Stored records

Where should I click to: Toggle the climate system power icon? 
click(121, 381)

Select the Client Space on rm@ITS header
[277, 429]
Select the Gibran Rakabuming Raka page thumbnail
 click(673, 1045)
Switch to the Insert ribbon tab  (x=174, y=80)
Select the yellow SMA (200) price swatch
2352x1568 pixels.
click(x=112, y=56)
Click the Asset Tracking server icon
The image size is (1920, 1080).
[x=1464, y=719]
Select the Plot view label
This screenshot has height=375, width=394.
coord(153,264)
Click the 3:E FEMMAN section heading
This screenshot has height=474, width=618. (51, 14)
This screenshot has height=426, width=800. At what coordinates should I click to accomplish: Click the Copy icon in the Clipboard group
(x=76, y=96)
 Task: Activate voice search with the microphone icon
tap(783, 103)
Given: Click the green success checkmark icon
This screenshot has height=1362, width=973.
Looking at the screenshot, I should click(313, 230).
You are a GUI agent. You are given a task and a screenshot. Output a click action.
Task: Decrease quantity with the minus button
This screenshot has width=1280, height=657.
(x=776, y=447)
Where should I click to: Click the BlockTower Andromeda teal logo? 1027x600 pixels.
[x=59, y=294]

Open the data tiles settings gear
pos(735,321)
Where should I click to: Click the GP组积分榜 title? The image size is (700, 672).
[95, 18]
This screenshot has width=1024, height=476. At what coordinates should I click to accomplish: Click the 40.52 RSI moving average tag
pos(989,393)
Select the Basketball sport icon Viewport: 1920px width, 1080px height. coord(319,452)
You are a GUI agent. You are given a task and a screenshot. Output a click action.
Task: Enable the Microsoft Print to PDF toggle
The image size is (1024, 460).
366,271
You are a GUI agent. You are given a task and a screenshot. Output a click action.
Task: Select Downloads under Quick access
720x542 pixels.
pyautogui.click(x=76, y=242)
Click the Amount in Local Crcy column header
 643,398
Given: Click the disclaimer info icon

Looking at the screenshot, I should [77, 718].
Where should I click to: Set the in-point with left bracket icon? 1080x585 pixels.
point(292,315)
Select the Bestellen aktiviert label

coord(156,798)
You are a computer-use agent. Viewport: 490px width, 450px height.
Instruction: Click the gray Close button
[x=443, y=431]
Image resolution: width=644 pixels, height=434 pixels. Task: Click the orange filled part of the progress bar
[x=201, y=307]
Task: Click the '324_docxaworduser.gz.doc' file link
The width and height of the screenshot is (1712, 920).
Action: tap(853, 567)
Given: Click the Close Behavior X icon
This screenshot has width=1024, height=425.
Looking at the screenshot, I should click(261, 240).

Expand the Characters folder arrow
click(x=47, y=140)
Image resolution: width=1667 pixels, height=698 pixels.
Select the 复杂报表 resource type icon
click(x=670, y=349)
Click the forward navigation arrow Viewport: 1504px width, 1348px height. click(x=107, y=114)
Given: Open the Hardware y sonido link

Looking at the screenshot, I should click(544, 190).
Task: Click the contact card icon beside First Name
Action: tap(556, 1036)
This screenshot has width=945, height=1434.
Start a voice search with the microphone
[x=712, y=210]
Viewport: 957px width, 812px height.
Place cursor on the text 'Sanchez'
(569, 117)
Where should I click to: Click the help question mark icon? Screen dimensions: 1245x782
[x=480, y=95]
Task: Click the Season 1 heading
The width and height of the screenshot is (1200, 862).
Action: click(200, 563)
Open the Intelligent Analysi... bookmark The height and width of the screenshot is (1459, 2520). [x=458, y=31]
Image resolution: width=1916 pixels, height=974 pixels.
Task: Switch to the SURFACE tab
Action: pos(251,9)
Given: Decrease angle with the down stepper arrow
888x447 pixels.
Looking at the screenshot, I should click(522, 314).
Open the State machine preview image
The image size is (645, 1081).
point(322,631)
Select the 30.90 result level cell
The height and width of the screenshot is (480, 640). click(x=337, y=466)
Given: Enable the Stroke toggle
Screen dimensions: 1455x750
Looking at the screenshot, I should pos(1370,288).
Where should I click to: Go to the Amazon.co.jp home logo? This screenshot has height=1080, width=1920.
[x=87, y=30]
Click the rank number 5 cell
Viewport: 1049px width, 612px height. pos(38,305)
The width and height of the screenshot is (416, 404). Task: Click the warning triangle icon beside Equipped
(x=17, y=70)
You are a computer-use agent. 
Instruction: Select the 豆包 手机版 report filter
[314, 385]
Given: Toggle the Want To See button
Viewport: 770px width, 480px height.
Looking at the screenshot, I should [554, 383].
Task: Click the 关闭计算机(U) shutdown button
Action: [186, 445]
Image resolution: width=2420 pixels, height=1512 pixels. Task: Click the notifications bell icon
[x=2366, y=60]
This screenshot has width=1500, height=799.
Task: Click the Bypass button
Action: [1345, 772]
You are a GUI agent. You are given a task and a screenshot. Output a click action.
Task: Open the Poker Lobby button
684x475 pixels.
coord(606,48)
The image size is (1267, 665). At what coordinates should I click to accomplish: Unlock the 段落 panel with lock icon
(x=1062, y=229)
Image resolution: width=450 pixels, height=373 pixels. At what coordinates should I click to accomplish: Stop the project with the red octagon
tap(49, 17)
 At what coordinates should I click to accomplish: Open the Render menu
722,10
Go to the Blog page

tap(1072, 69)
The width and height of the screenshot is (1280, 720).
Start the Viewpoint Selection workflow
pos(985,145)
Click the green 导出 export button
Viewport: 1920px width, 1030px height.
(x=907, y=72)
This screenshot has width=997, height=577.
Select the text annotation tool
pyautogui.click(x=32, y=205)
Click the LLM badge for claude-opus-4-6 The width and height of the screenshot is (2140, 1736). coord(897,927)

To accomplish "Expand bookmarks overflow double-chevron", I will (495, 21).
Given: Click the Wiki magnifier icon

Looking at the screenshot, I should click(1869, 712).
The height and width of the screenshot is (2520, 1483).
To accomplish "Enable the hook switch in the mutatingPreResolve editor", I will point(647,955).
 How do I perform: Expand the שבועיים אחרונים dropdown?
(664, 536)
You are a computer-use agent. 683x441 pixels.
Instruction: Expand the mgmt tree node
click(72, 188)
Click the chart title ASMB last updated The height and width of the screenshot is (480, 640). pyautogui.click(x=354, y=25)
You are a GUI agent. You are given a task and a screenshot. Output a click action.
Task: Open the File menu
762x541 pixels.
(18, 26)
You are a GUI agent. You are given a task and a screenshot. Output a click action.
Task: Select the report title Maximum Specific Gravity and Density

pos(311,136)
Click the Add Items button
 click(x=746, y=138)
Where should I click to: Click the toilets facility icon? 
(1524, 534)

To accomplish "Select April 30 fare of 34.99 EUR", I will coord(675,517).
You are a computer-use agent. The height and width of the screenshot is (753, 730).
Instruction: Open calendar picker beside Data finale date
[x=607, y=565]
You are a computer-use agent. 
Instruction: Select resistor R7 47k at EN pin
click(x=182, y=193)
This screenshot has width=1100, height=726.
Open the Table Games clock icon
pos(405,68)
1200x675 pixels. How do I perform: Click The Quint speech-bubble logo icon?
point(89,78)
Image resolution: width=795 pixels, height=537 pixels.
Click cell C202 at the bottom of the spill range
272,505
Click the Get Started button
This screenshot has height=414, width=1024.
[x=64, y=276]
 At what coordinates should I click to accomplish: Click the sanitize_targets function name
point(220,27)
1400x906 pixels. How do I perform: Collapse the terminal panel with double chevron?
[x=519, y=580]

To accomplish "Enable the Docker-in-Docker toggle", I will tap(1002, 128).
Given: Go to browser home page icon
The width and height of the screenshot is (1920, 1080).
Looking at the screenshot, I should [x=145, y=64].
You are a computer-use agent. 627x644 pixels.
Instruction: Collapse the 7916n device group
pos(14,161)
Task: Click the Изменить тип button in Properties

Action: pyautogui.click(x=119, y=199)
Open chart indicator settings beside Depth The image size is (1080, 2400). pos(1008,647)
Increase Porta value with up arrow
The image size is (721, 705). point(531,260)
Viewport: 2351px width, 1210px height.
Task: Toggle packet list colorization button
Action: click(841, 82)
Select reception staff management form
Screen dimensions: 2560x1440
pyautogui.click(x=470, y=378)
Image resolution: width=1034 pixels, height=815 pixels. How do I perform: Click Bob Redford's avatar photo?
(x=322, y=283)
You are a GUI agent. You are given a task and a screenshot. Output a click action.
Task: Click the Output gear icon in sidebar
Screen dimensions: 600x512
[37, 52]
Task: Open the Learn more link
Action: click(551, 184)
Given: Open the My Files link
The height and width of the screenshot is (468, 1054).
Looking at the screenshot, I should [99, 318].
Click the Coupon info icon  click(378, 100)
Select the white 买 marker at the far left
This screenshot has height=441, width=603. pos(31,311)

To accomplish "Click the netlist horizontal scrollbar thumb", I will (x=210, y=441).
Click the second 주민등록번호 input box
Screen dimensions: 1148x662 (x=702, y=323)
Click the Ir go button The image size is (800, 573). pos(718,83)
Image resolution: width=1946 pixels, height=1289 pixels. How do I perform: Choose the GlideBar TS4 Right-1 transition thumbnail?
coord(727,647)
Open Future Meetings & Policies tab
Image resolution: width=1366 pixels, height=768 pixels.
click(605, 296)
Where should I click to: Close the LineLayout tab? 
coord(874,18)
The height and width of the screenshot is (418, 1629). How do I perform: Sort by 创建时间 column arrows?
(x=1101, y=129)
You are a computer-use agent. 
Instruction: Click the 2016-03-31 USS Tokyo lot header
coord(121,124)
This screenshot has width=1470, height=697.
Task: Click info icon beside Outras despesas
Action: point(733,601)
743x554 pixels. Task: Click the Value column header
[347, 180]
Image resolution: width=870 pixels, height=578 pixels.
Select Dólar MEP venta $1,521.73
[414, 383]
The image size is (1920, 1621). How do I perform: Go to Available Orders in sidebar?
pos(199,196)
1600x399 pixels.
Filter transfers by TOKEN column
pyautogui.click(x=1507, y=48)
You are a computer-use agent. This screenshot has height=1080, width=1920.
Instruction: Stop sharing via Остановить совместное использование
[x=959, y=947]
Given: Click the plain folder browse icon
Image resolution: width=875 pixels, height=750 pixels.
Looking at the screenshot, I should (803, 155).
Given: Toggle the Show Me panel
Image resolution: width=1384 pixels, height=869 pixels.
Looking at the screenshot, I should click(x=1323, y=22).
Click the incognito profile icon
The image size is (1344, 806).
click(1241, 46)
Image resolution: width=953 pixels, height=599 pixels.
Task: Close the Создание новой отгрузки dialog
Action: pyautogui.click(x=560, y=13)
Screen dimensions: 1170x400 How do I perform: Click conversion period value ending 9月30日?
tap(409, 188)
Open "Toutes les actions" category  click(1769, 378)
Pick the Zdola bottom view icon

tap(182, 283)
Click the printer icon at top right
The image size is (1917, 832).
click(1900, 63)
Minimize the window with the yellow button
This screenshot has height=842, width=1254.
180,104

**What the exercise asks**
Update the records from the start through the line that contains "Select the Basketball" by replacing "microphone icon" with "mic button", and give those lines again with everything else unchanged.

**Result for this exercise**
Where should I click to: Toggle the climate system power icon? 
click(121, 381)

Select the Client Space on rm@ITS header
[277, 429]
Select the Gibran Rakabuming Raka page thumbnail
 click(673, 1045)
Switch to the Insert ribbon tab  (x=174, y=80)
Select the yellow SMA (200) price swatch
2352x1568 pixels.
click(x=112, y=56)
Click the Asset Tracking server icon
The image size is (1920, 1080).
[x=1464, y=719]
Select the Plot view label
This screenshot has height=375, width=394.
coord(153,264)
Click the 3:E FEMMAN section heading
This screenshot has height=474, width=618. (51, 14)
This screenshot has height=426, width=800. At what coordinates should I click to accomplish: Click the Copy icon in the Clipboard group
(x=76, y=96)
 Task: Activate voice search with the mic button
tap(783, 103)
Given: Click the green success checkmark icon
This screenshot has height=1362, width=973.
Looking at the screenshot, I should click(313, 230).
You are a GUI agent. You are given a task and a screenshot. Output a click action.
Task: Decrease quantity with the minus button
This screenshot has width=1280, height=657.
(x=776, y=447)
Where should I click to: Click the BlockTower Andromeda teal logo? 1027x600 pixels.
[x=59, y=294]

Open the data tiles settings gear
pos(735,321)
Where should I click to: Click the GP组积分榜 title? The image size is (700, 672).
[95, 18]
This screenshot has width=1024, height=476. At what coordinates should I click to accomplish: Click the 40.52 RSI moving average tag
pos(989,393)
Select the Basketball sport icon Viewport: 1920px width, 1080px height. coord(319,452)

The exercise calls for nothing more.